Malgré la défaite de Saintes, la France remporte la guerre contre l’Angleterre qui reconnaît l’indépendance des États-Unis d’Amérique lors du traité de Paris (1783). C’est un succès à la Pyrrhus pour Louis XVI car même si l’honneur militaire a été restauré, l’État français est en faillite ! Les dépenses militaires ont littéralement explosé et la banqueroute est déclarée en 1788… Louis XVI est donc obligé de convoquer les États Généraux en août 1788… La révolution est en marche et Louis XVI n’y survivra pas.

l'exécution de Louis XVI peut paraître une revanche pour l'amiral de Grasse
Gravure allemande de l’exécution de Louis XVI (1793). Fantôme de l’amiral de Grasse : Alors Louis Capet ? C’est si facile d’être aimé de ses subordonnés ?!

Notes :
[1] L’américanisation de la fourchette est en cours : https://www.lesechos.fr/industrie-services/conso-distribution/lafourchette-devient-thefork-1171003.
[2] Créés pour défendre Jérusalem contre les musulmans, les Hospitaliers ont été bien emmerdés à la fin des croisades et ont dû prendre des vacances forcées (comme à Malte en 1530).

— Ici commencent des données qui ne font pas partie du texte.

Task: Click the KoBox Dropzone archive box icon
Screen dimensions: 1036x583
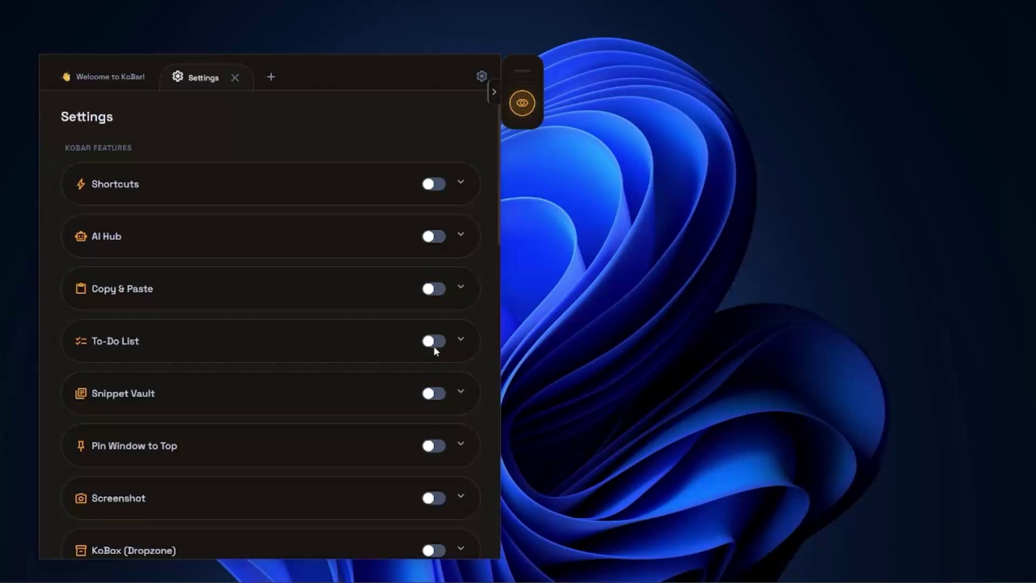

Ils se sont aussi lancés dans la protection des mers… Un milieu pas évident mais bon, faut bien vivre !
[3] Cette stratégie sera particulièrement dévastatrice pour les colonies françaises qui ont besoin d’une marine fiable pour les ravitailler.
[4] Au début du conflit, quelques nobles français vont partir en Amérique du Nord pour s’engager auprès des insurgés : le plus connu est le marquis de La Fayette ! La France envoie du matériel aux patriotes de G. Washington mais hésite à aller plus loin… Après deux années très compliquées, où les insurgés inexpérimentés font face aux armées de ligne britanniques, la victoire de Saratoga va encourager Louis XVI à signer un traité d’amitié avec les patriotes, le 6 février 1778.
[5] Ainsi, Grasse n’a pas été condamné par la conseil de guerre et seul Bougainville a reçu une « admonestation » pour son manque de lucidité pendant la débâcle. C’est le roi lui-même qui passe par dessus le tribunal militaire et disgracie l’amiral malheureux. Voici un bel exemple de la justice d’Ancien Régime : un volet légal avec lois et longues procédures ; un volet exceptionnel avec un roi qui agit « selon son bon plaisir ».